Who I am and what my mission is.

I spent ten years making cheese in the US before beginning to travel globally volunteering with cheesemakers and herders in 2019. I wish to document the intersection of traditional and modern techniques, and portray the global diversity of dairying, cheesemaking, and grazing practices. In doing this I want to show how the final cheese is the end product of a complex series of relationships and decisions made by humans, that are embedded in a a cultural, geographic, and climatic setting. I advocate for raw milk, a natural starter cultures, heritage breeds, regenerative or ecologically responsible grazing, and the right of all humans to ferment milk in their own homes, selling in local markets. In order to further my mission I am writing a book, and hope to build an online archive, a global database of cheese, dairy, and grazing knowledge. I would love to talk with anyone interested in hosting me anywhere in the world and hearing about how you do things.

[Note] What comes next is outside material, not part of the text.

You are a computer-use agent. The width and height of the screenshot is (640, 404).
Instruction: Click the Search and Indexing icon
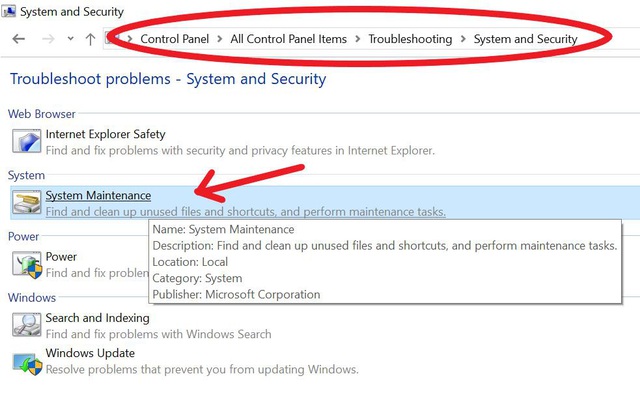click(27, 325)
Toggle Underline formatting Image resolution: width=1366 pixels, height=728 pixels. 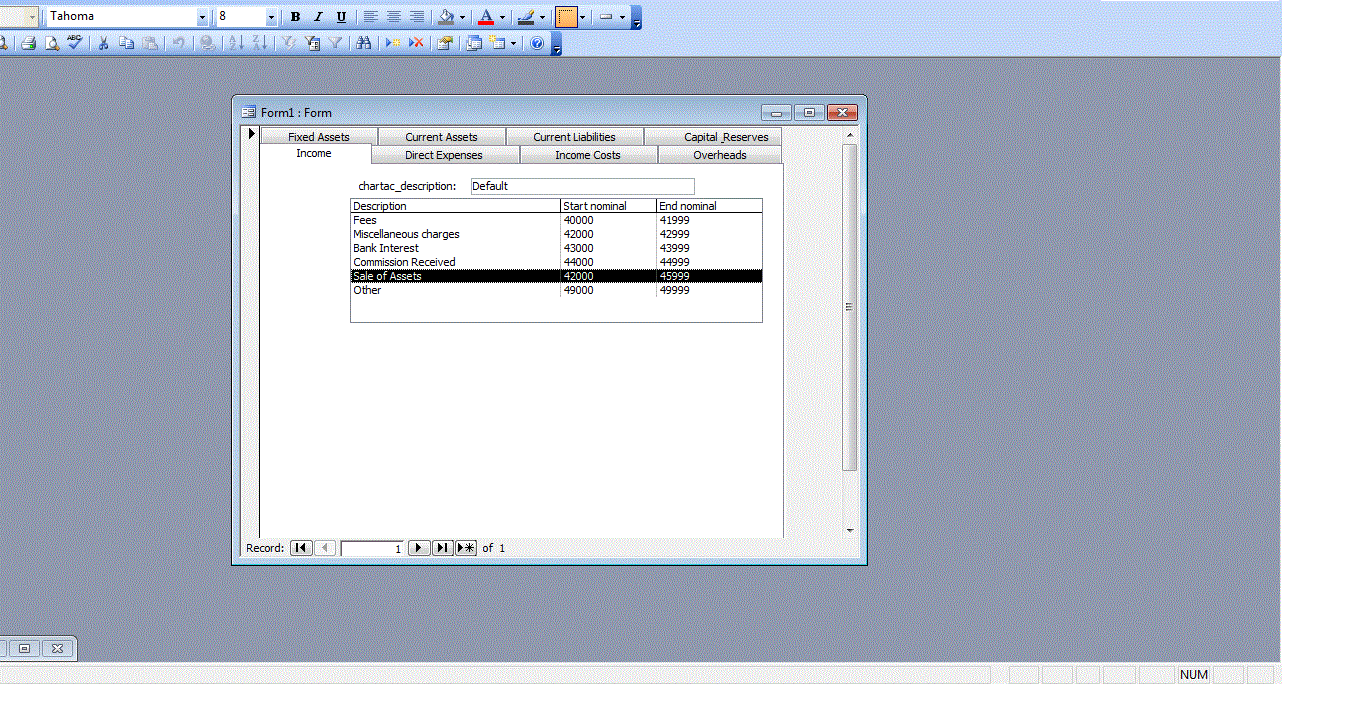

Tuesday, September 13, 2016

Visiting Sugar House Creamery


In upstate New York, close to the Canadian border, lies a magical place called Sugar House Creamery.  I got in touch with owner/operators Margot and Alex who invited me, a complete stranger, to come stay for a few days during their annual green grass get down when they let their small herd of 12 Brown Swiss cows out to pasture after the winter.  I drove over from Vermont and was immediately impressed with the tranquility of the farm, quality to of the milk and cheese, and legitimacy of the operation.


The cheese above is called Lil Dickens.  It is a scrumptious Geo rind cheese with a delicate satiny texture.  


The cows, the cheese, a little farm store where raw milk and farm products are sold.  Promotion of other local farms and participation in a small scale economy.  They have it all dialed in.